Seguía inmóvil, mis extremidades no respondían. Sólo podía mirar.
La estancia a
oscuras, solo el televisor proyectaba un espectro de luz reducido sobre las
baldosas del suelo. No lo soportaba más, tenía que irme. Lo necesitaba. Esa
criatura me iba a devorar, me convertiría en trizas. Lamería mis huesos con una
lengua turbia y bífida, recreándose con cada horrible mordida. Abrió la
mandíbula. Hilillos de saliva tóxica conectaban los dientes superiores e
inferiores, como puentes de veneno mortal entre estalactitas y estalagmitas.
Con el rechinar
de dientes, uno se desprendió. Un garrafal colmillo puntiagudo, como una daga
lacada, y con un nudo de alambre. Ocurrió lo peor: el diente calló fuera de la
pantalla, pasó repiqueteando por las losas vagamente iluminadas y se fue a
perder en la penumbra a mis pies. La puerta estaba abierta. Quedó claro, llegaba
mi fin.
Y con la frente
perlada en sudor y la respiración inquieta, desperté. Hacía calor, pero
necesitaba taparme con una sábana. Abrí los ojos. Mi habitación era una
colección de sombras, pero ninguna desconocida o alarmante. No había ningún par
de ojos negros entre lo negro. Consulté el reloj en el móvil. Agradecí la luz.
Maldije la hora. 04:36. Debía levantarme temprano para ir a la universidad.

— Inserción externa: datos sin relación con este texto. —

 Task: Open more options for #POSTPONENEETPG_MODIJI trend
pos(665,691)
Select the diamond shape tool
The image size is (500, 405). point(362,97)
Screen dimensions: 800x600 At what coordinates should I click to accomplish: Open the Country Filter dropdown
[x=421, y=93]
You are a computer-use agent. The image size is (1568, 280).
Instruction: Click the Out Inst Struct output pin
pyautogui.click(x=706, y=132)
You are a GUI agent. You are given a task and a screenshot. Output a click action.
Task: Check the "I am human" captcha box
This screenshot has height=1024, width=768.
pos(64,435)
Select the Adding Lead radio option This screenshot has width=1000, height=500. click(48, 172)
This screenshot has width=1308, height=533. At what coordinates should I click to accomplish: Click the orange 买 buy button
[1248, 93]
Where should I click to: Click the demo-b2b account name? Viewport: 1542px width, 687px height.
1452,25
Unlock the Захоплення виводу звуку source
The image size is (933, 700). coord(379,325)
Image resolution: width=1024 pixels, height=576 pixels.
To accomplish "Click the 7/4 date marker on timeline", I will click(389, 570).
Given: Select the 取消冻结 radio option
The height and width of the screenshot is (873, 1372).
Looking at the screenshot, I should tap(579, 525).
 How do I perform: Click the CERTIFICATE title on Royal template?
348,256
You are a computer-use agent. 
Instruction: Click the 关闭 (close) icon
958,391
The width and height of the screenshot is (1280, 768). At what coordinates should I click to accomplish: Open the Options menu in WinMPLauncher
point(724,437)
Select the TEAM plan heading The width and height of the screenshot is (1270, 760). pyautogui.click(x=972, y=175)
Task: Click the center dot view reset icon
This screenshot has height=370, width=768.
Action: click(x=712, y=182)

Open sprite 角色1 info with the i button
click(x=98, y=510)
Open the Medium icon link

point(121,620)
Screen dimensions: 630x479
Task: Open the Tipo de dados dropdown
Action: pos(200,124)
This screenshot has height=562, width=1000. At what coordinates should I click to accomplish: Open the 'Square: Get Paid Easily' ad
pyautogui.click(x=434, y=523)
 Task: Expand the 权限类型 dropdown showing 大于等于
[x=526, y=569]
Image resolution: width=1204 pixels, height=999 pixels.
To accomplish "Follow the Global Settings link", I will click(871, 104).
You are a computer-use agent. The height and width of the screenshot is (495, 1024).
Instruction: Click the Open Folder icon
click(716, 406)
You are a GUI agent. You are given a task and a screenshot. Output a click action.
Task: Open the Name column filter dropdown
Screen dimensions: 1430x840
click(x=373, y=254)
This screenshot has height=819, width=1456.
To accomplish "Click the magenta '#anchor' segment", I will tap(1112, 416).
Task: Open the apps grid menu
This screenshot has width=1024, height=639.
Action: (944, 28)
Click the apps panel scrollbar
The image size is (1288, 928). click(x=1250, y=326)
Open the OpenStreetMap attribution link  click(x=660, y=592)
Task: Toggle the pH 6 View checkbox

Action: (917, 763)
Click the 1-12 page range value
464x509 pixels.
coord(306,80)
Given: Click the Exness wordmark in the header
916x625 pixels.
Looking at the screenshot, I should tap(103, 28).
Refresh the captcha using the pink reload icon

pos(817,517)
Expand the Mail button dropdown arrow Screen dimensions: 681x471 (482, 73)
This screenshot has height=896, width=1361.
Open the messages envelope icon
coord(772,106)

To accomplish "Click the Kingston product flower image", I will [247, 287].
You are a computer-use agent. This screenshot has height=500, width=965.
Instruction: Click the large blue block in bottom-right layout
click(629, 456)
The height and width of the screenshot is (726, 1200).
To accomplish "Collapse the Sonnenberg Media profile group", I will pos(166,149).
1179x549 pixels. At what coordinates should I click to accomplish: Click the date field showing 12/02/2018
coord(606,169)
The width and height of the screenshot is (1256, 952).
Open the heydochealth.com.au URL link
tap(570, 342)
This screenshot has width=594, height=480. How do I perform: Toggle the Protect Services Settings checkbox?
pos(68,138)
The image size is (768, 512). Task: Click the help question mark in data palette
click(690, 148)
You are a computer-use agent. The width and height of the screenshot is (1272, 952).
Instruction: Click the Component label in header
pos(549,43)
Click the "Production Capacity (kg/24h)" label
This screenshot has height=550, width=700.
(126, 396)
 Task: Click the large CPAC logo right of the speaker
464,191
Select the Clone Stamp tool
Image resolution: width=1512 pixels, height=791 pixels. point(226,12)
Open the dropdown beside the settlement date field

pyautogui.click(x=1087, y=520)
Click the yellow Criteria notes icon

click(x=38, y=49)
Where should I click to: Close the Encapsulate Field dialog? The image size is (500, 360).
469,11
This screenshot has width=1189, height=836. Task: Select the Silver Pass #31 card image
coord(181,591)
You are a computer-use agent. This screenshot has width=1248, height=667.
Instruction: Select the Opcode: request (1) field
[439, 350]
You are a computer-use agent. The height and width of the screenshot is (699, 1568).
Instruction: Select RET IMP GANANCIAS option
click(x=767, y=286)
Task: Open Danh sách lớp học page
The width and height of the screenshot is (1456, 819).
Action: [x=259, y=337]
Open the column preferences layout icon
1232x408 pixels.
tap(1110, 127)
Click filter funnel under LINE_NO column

Entonces, pensé: qué es peor, esa pesadilla adalid de un trágico fin, o un
estado de vigilia fatigosa e impuesta.
Agradecí
perderme en mis pensamientos, alejándome de otro posible mal sueño. Me dije,
¿qué hace más daño al hombre? ¿Un error del destino, un mal inconsciente? ¿La
desgracia fruto del mismo? O, en vez de eso…¿tal vez la pesadumbre, la condena de
la memoria? El tropiezo, la herida o la cicatriz.
En fin, buenas
noches.
Exquisito. Lo leí anoche acostado ya en la cama, y en varias ocasiones me recorrió un escalofrío al leer la forma tan sutil de narrar que tienes, amigo. Espectacular.